Image credit: The Royal Household
The King presents The Queen Elizabeth Prizes for Education
Researchers from the University of Oxford have been presented The Queen Elizabeth Prizes for Higher and Further Education in recognition of outstanding work at UK universities and colleges in a ceremony at St James's Palace.
The King presented The Queen Elizabeth Prizes for Higher and Further Education in recognition of outstanding work at UK universities and colleges in a ceremony at St James's Palace.
Recipients included a centre tackling sustainability in the textile industry, a partnership providing higher education in prisons, and groundbreaking research into Paralympic performance.
This year, the University of Oxford was awarded a Queen Elizabeth Prize for Higher and Further Education in recognition of the globally impactful work of the OpenSAFELY platform.

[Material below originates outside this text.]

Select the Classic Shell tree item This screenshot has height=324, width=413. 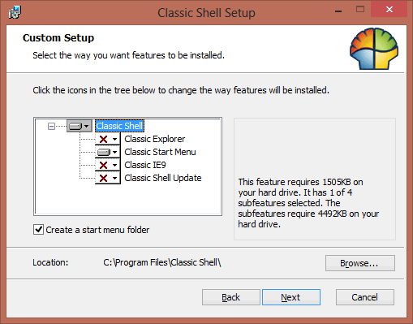point(119,126)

Based within the Nuffield Department of Primary Care Health Sciences at the Bennett Institute for Applied Data Science, OpenSAFELY was created during the earliest days of the COVID-19 pandemic. It pioneered a new method of accessing whole-population NHS GP data - which OpenSAFELY made accessible for the first time in history - unlocking life-saving research while protecting patient privacy more robustly than ever before.

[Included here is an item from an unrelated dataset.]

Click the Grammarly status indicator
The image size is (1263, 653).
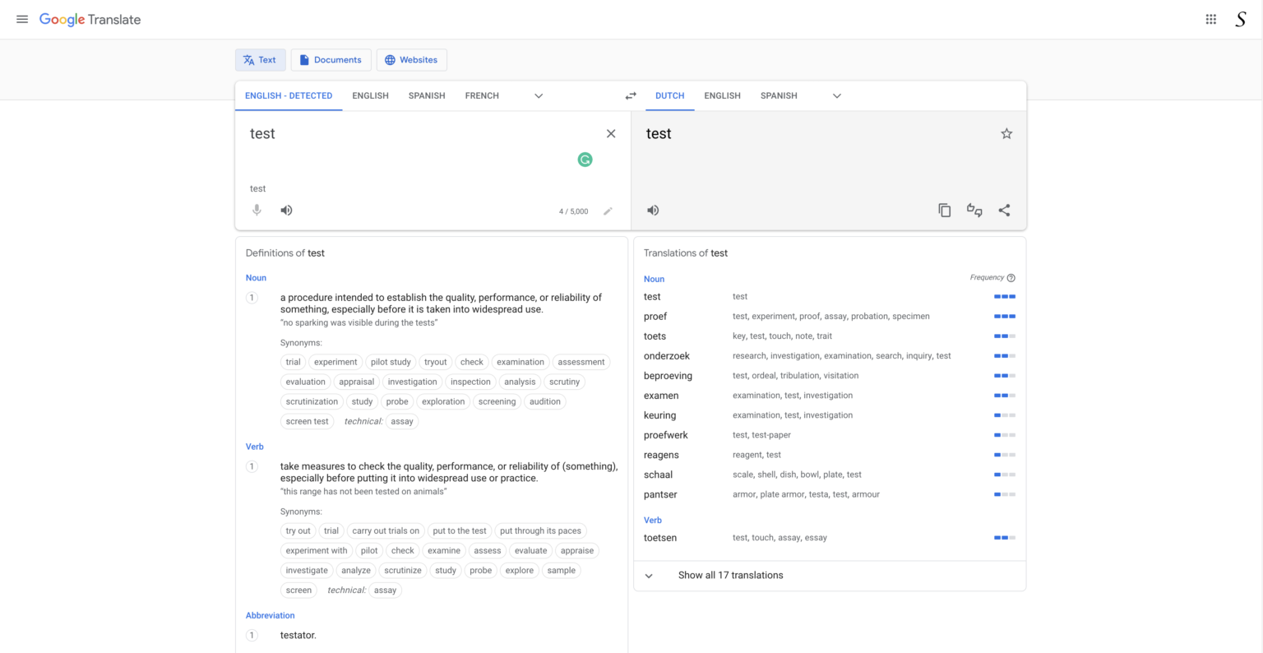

Traditional methods of data analysis often involve moving large datasets to researchers. OpenSAFELY reversed this model. Researchers get “dummy data” to develop their analysis, then submit their analyses for automated remote execution against real patient records, without ever needing to move data, or interact directly with sensitive personal information.
Professor Ben Goldacre, Director of the Bennett Institute for Applied Data Science, said: 'Patient data can supercharge research, but it must be treated with huge respect: those medical records contain, by definition, the most confidential medical secrets of every citizen in the country. Our work has shown that you can have data access and patient privacy, safely unlocking data access to improve healthcare for all, if platforms are designed with innovative privacy-preserving methods at their core. OpenSAFELY is also a public asset: all our code is given away for free, so that everyone can see it, understand it, and re-use it.
'OpenSAFELY is a huge collaboration, across many organisations and sectors including our team, the electronic health record vendors TPP and EMIS, patient and professional groups, our hugely productive researchers and users, and NHS England. We are honoured to have won this prize, and we hope that more users will come to tap the power in this confidential patient data through secure means.'
Since receiving the prize, the OpenSAFELY platform has reached another milestone. In February 2026, NHS England opened the service to non-COVID health research for the first time, allowing researchers across the UK to apply to use whole-population GP data for questions spanning chronic disease, mental health, treatment safety, and more. The application window is open until 30 April 2026, with details available on the website.
The Queen, The Princess Royal, and The Duke and Duchess of Gloucester joined the presentation ceremony.
Professor Ben Goldacre and Professor Seb Bacon receive the Queen Elizabeth Prize from the King and Queen. Image credit: The Royal Household.The Princess Royal attended the ceremony in Her Royal Highness's capacity as Chancellor of The University of Edinburgh, which is receiving an award for research and education by its Centre for Fire Safety Engineering.
Following the presentations, Their Majesties and Their Royal Highnesses joined recipients at a reception to hear more about their award-winning work.
The Queen Elizabeth Prizes for Higher and Further Education are part of the UK national honours system. First awarded in 1995 and now in their sixteenth round, the Prizes are granted every two years on the advice of the Prime Minister following a rigorous review process managed by the Royal Anniversary Trust, an independent charity.